In the student loan guide, starting at "If you are unsure" and ending at "during this period.", rename "due date" to "payment deadline" and give that part again.

__Provided passage__
◇ ◇ ◇ ◇

But stopping payments on student loans without taking any official action starts a clock that triggers increasingly serious consequences. The timeline is predictable, the damage is real, and many of the alternatives available before default disappear once default begins.
This guide covers exactly what happens, step by step, and what you can do instead.
The Difference Between Federal and Private Student Loans
The consequences of not paying depend significantly on whether your loans are federal (through the U.S. Department of Education) or private (through a bank, credit union, or private lender).
Federal student loans come with a wide range of protections and options: income-driven repayment plans, deferment, forbearance, and forgiveness programs. The consequences of non-payment are serious but there is more time and more flexibility before things become irreversible.
Private student loans offer fewer options. Private lenders are not required to offer income-driven repayment or federal deferment programs. Default can happen faster and the consequences are often harder to reverse.
If you are unsure what kind of loans you have, log in to studentaid.gov to see your federal loan balances. Any loans not listed there are private.
Federal Student Loans: The Timeline of Non-Payment
Day 1 to Day 30: You Are Late
A federal student loan payment is considered "past due" or "delinquent" as soon as the due date passes without payment. Interest continues to accrue on the unpaid balance during this period.
Your loan servicer will likely contact you by email, mail, and phone. This is the easiest time to act. You can still make a payment, request a deferment, or apply for an income-driven repayment plan with no lasting consequences beyond the interest that has accumulated.
Day 90: Your Credit Takes a Hit
After 90 days of non-payment, most federal loan servicers report the delinquency to the three major credit bureaus. This creates a negative mark on your credit report that will reduce your credit score.

◇ ◇ ◇ ◇

__Records provided__
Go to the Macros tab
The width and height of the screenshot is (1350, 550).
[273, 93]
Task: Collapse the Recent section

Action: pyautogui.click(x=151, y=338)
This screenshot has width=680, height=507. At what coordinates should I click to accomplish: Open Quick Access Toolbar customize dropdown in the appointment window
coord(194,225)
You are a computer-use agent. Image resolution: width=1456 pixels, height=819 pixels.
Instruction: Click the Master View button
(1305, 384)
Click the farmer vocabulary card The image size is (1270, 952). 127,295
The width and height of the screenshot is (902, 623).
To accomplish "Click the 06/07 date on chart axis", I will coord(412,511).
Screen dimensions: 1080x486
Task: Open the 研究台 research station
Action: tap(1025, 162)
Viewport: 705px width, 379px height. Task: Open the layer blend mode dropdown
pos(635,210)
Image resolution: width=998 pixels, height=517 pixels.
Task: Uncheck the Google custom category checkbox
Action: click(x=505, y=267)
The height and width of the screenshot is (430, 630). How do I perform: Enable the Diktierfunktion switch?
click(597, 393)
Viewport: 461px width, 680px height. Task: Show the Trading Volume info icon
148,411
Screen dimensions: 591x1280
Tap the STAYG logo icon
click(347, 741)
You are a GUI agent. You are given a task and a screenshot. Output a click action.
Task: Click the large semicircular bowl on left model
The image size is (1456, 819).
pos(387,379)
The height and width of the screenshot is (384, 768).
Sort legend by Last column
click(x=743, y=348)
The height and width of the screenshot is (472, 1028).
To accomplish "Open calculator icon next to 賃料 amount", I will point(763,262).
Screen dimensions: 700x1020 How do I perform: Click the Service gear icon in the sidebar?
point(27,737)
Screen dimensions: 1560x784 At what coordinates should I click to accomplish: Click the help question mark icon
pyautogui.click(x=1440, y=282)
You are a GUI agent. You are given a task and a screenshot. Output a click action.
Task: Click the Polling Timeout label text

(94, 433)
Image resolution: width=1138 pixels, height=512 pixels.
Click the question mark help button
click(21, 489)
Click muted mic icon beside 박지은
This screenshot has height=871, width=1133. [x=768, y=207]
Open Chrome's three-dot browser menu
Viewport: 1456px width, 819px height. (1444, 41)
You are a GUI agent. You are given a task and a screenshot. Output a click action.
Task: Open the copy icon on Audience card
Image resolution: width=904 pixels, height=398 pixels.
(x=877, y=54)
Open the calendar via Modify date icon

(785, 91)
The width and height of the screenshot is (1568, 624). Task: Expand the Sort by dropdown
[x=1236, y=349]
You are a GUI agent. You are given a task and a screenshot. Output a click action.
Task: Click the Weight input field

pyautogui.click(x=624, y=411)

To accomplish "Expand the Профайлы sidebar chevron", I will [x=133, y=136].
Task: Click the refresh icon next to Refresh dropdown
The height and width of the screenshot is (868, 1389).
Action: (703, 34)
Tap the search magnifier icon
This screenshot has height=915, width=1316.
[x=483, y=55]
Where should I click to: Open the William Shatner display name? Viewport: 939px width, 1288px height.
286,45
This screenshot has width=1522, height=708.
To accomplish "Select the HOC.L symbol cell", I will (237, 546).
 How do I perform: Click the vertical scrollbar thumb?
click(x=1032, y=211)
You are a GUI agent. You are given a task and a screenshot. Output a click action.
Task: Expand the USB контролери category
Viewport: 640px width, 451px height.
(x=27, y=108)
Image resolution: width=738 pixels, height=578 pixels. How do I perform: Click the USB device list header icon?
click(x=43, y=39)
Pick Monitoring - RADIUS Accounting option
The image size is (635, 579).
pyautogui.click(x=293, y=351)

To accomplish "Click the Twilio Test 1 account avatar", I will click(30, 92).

◇ ◇ ◇ ◇

__Result of this task__
If you are unsure what kind of loans you have, log in to studentaid.gov to see your federal loan balances. Any loans not listed there are private.
Federal Student Loans: The Timeline of Non-Payment
Day 1 to Day 30: You Are Late
A federal student loan payment is considered "past due" or "delinquent" as soon as the payment deadline passes without payment. Interest continues to accrue on the unpaid balance during this period.